Ilya Kabakov, the great visionary of "total installation," died May 27 shortly before his 90th birthday. Born in 1933 in Dnepropetrovsk in what is now Ukraine, Kabakov is often described as one of the most influential artists from the former Soviet Union and is one of the pioneers of conceptual art.

 

His works, created together with his wife Emilia, report in a melancholic, humorous way on life in the defunct Soviet Union, on private dreams and failed utopias. A characteristic feature of the artist*s immersive spatial installations and everyday arrangements is the atmospheric, almost surreal fusion of fiction and reality.

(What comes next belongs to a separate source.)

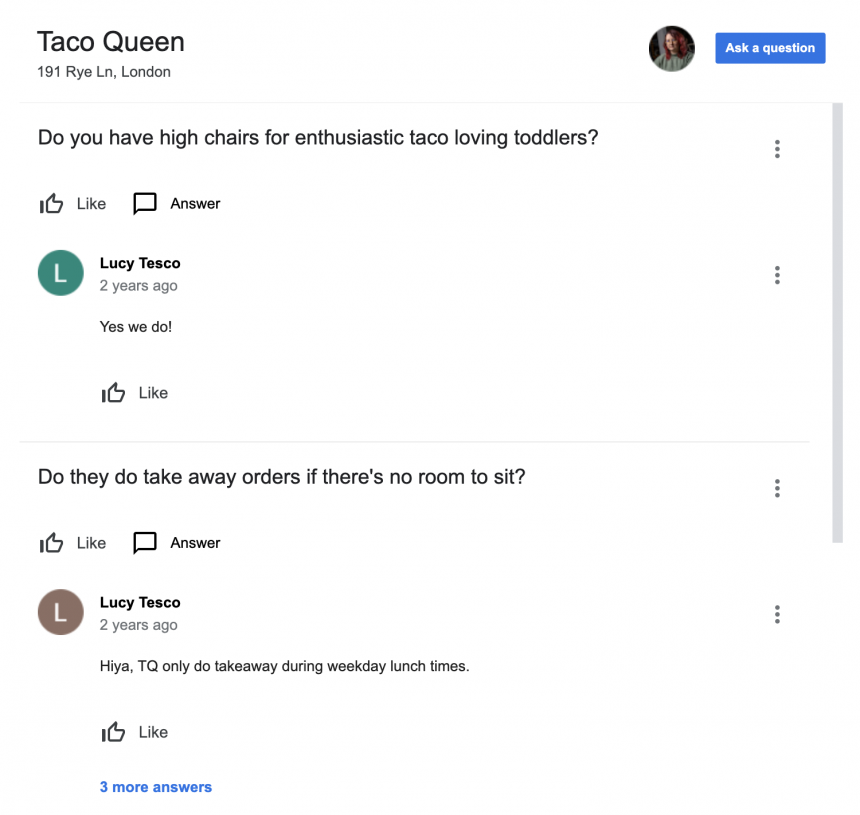860x815 pixels.
Task: Open the overflow menu on the high chairs question
Action: 777,148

At documenta IX (1992), Kabakov surprised visitors with an unusual contribution: "The Toilet" in the rear courtyard of the Fridericianum. An exact replica of a typical Soviet toilet in the style of the 1960s and 70s.

 

After queuing at the entrance to the toilet house, visitors found a two-room apartment provisionally furnished between the cubicles inside: A makeshift yet homey refuge decorated with wall hangings including a kitchen, sofa and living room table, and a children's playpen. Here Kabakov was not only concerned with the tipping moment from public to private space, but also, on a metaphorical level, with the curatorial orientation of Jan Hoet's documenta IX: While Jonathan Borofsky's "Man Walking to the Sky," the work of an American, towered on Friedrichsplatz and the privileged exhibition spaces of the Fridericianum were dominated by (Western) European artists, Kabakov, as a representative of post-socialist Eastern Europe, occupied the invisible "hinterland" as a strategic bastion.


Today, Kabakov's "Toilet", created for documenta IX, can be seen in Ghent as a permanent installation in the collection of the S.M.A.K. (Stedelijk Museum voor Aktuelle Kunst). This is also where the "Aeromodeller," the airship of the Belgian fantasist Panamarenko (1940-2019), one of the most popular works of documenta 5, can be found today.